DOCUMENT TEXT:
# # #
THE third installment of the 2005 Manila Pink Film Festival unreels from June 3 to 12 at the Gateway, the newest mall to rise in Cubao, Quezon City, and also at the UP Film Institute on June 8-14.
The extravaganza opens with Ellen Ongkeko's dazzling directorial debut, Mga Pusang Gala (Stray Cats) starring Irma Adlawan and Ricky Davao as next-door neighbours sharing a duplex, a house cat, orgasmic sex fantasies and lousy lovers.
The always impressive Davao manages to deliver not just another gay role, but a totally different take on the tortured, if hysterical, existence of the Pinoy bakla. But Adlawan shares half of the fun (and the tears) in the film as she essays a highly sympathetic role of a fiercely independent bohemian Marta. The film is as much a woman's as it is a gay film.
Not to be outshone is the Taiwanese film that will open this year's international section. F-17 is a feel-good movie with to-die-for handsome Chinese boys loving and hurting in the mad world of Taiwanese society. Balancing the gay fantasies generated by this film and other titles like last year's megahit, Hamilton McLeod's Inter.M@tes starring Ian Veneracion, are gay and lesbian films that take the mask off society's hypocritical regard of LGBTs.
Touch of Pink is a romantic comedy featuring Alim (Mistry), a young South Asian-Canadian, now living in London, who is so caught up in the romance, style and dreams of the old movies that he thinks he's living with the ghost of Cary Grant. But Alim's ideal unravels when his mother Nuru (Suleka Mathew) wants him to marry a proper Indian girl.
Academy award-winning director Debra Chasnoff brings from the American heartland three powerful documentaries that hit intolerance and homophobia among young audiences in That's a Family and two other films. In One Wedding and a Revolution, she chases around town the troublemaking Gavin Newsom who figures in a huge firestorm of debate as the new mayor of San Francisco when he gave same-sex couples the right to get married at city hall.
# # #
DATA LISTING:

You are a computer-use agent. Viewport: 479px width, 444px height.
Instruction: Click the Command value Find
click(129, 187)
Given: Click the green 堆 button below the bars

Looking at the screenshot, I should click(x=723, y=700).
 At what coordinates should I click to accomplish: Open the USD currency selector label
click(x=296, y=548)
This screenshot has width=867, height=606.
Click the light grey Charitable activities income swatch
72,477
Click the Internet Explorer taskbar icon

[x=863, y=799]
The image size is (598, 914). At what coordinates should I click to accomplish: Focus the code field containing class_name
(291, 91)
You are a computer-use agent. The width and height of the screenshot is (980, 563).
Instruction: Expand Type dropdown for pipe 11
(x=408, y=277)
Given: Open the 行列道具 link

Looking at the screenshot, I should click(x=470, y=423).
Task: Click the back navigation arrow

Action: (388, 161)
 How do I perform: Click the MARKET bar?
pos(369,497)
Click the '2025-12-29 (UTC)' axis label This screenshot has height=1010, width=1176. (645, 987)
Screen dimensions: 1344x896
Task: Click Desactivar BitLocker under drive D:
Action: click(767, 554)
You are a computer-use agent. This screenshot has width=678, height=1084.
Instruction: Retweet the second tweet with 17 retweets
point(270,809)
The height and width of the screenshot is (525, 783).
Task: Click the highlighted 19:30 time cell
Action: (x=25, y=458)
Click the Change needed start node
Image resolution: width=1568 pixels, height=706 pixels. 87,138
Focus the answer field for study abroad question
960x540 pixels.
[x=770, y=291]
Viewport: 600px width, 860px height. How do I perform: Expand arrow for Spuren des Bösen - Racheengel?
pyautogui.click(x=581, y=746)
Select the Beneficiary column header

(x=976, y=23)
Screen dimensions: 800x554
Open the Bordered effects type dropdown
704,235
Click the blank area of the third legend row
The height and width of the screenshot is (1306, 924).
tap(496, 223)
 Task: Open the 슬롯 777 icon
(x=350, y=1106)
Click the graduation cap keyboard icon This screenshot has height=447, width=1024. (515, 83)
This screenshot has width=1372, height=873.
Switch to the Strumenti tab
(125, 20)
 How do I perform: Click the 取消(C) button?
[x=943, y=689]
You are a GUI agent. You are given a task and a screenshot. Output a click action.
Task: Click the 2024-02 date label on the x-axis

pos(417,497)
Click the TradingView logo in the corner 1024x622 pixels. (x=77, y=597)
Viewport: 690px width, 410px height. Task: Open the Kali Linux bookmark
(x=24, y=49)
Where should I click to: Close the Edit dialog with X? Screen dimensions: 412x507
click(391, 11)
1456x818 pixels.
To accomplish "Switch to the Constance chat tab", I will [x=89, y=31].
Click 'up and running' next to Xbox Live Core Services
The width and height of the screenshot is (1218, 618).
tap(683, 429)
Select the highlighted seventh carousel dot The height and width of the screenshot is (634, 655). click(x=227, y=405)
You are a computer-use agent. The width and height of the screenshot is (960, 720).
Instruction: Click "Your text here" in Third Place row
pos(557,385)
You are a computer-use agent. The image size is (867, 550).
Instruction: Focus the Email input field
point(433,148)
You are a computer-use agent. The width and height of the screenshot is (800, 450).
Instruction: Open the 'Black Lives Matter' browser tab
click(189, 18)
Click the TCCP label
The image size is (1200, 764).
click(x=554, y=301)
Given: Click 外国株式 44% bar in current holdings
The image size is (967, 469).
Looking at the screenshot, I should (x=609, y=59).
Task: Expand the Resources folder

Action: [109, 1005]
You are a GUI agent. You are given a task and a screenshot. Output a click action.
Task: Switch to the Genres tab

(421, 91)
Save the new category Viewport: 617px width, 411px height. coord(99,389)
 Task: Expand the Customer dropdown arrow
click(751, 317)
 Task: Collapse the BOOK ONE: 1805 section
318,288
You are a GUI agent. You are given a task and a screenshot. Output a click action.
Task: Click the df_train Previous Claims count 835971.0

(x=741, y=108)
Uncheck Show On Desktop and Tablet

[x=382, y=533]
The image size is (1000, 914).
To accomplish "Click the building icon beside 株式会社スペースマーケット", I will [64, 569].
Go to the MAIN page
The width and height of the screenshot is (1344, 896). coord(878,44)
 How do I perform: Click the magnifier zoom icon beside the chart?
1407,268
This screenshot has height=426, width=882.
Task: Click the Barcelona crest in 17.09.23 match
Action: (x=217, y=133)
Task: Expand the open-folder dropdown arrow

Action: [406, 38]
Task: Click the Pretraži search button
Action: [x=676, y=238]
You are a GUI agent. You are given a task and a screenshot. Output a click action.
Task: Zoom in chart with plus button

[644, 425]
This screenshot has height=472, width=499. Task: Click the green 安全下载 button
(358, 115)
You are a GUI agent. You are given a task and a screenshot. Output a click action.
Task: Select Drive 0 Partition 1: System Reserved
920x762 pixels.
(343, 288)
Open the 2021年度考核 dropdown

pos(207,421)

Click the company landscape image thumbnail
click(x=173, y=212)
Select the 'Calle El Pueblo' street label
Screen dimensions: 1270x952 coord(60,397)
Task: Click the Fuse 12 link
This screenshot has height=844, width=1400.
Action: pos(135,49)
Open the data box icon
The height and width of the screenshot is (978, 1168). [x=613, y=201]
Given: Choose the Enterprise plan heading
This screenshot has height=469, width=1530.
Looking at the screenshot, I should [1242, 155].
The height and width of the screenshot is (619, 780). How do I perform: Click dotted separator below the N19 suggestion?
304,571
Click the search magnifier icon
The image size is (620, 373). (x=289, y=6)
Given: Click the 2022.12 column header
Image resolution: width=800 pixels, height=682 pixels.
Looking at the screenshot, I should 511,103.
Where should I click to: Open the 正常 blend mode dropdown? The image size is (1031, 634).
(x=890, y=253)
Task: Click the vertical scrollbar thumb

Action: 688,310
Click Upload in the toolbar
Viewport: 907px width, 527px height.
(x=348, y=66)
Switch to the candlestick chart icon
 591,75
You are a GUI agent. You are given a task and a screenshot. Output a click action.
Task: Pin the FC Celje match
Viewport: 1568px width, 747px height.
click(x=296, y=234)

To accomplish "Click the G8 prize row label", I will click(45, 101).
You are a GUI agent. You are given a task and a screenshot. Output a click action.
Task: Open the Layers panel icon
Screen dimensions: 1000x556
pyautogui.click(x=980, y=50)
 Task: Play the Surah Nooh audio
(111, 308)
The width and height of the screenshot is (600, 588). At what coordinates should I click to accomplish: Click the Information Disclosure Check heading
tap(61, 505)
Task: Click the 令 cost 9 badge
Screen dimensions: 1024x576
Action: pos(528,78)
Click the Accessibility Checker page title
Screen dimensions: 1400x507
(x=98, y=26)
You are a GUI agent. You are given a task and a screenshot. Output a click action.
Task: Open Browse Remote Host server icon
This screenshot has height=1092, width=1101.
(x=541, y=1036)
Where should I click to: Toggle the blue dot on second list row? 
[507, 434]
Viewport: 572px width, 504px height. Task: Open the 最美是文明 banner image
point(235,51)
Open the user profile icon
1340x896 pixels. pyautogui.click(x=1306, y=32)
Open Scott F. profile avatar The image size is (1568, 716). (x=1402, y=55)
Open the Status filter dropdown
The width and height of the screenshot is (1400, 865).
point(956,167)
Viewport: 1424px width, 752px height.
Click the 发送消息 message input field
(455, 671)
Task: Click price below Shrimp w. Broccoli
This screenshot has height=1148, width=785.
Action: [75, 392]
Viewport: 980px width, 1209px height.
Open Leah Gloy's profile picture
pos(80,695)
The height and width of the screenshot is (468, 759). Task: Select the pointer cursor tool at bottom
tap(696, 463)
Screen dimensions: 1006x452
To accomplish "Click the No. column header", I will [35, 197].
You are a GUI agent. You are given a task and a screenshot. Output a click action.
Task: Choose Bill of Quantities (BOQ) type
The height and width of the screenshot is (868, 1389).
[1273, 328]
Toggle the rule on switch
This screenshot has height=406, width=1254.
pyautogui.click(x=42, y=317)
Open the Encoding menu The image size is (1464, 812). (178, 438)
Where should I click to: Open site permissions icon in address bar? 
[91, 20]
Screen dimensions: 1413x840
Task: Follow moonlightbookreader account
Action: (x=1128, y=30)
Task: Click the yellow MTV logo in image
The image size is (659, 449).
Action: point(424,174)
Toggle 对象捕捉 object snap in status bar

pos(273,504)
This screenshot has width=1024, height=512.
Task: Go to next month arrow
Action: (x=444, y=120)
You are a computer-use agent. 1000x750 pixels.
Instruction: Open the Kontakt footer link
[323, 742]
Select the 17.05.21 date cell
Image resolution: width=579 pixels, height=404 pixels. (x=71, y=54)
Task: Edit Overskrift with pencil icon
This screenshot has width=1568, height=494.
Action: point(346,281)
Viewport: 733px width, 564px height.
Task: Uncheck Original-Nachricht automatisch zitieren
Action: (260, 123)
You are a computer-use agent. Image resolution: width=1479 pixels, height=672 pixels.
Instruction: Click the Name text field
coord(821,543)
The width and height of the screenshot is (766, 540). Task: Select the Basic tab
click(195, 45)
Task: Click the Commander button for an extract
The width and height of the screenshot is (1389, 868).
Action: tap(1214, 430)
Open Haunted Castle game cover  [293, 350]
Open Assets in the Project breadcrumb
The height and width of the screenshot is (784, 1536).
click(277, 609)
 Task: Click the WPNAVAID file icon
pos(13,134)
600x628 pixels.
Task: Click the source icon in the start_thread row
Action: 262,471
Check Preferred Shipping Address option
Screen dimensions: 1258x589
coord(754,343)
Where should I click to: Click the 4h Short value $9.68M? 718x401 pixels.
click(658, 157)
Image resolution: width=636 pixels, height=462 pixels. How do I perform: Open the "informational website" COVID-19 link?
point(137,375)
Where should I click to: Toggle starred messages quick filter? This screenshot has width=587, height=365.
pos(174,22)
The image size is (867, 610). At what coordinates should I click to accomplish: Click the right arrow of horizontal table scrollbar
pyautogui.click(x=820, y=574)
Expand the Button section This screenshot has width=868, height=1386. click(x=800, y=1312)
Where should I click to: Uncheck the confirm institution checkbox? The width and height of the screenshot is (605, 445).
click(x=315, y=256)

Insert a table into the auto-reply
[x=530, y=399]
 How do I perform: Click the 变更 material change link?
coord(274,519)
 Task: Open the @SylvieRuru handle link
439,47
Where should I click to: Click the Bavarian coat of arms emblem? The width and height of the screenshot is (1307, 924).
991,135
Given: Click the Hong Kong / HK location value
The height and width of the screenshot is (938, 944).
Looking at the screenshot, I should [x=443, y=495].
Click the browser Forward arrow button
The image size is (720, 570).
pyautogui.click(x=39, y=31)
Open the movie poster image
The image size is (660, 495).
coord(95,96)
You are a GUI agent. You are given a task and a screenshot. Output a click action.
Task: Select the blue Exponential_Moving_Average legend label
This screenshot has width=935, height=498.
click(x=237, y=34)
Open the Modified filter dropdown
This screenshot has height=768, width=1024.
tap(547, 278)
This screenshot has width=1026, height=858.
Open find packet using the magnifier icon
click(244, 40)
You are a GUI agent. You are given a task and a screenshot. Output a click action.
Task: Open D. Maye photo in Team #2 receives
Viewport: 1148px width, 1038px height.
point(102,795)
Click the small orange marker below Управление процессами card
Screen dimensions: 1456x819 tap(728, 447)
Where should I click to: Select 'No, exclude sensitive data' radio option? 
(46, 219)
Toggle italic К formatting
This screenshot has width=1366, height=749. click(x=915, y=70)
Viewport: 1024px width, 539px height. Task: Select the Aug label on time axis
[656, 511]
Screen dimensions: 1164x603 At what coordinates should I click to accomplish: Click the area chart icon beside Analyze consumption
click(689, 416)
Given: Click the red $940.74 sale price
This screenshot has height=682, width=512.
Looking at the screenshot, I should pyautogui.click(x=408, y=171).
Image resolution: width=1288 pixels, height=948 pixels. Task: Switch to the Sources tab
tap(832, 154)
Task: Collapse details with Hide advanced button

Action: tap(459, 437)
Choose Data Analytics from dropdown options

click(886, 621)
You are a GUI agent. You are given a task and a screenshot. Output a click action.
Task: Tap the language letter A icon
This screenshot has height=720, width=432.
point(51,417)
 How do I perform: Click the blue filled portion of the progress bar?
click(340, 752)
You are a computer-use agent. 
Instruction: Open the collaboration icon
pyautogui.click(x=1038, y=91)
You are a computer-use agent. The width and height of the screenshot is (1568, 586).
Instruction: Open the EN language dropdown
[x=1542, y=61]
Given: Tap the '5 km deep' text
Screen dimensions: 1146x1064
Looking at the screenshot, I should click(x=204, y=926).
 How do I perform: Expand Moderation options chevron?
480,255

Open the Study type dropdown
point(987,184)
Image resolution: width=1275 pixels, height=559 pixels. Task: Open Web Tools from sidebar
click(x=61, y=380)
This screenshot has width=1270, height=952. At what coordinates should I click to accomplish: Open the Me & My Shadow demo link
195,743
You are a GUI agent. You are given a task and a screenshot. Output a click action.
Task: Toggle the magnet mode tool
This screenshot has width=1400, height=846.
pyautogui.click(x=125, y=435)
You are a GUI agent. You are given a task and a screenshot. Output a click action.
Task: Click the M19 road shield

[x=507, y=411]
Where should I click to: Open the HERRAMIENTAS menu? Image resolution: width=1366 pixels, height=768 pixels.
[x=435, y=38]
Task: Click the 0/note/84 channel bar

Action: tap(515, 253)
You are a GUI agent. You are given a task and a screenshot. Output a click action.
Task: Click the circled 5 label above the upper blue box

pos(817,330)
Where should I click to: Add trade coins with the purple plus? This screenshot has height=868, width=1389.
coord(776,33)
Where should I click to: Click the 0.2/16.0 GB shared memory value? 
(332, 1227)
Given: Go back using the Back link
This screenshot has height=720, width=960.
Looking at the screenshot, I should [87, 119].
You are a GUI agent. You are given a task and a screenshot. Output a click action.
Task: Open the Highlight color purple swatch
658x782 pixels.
# # #
STATED PROBLEM:
Carry on the Manila Pink Film Festival article, starting right after its last sentence.

FINAL RESULT:
Spanish-language gay films are fast becoming popular queer fest staples as they recolonise Filipinos with dollops of steamy Latino romance. Gay bear Pedro finds his hedonistic lifestyle suddenly cramped when he baby sits his nephew in Miguel Albaladejo's Cachorro (Bear Cub). In Eloy De La Iglesia's Los Novios Bulgaros (Bulgarian Lovers), the genteel life for de-bona familia Daniel plunges into disaster and disgrace when he falls for a terribly attractive young gigolo who has a taste for stolen cars, jail terms and smuggling thermonuclear contraband.
Filipino-American filmmaker Jennifer Ting peeks into the secret world of lesbians in Seattle and we see how ordinary lesbians dispel bad stereotypes among their peer groups in the docu-drama, Not Straightforward.
From Norway, Kenneth Elvebakk uncovers The Secret Club, an underground society for homosexuals established in Oslo in 1950 when homosexuality was a criminal offence then. With humor and a touch of sadness, a group of older homosexual men recall titillating episodes from their youth, as well as the negative reactions from society. In a similar film, memories of teenage lesbian love are awakened and suppressed feelings begin to rise when two old ladies bump into each other in Claudia Lorenz's Hoi Maya from Switzerland.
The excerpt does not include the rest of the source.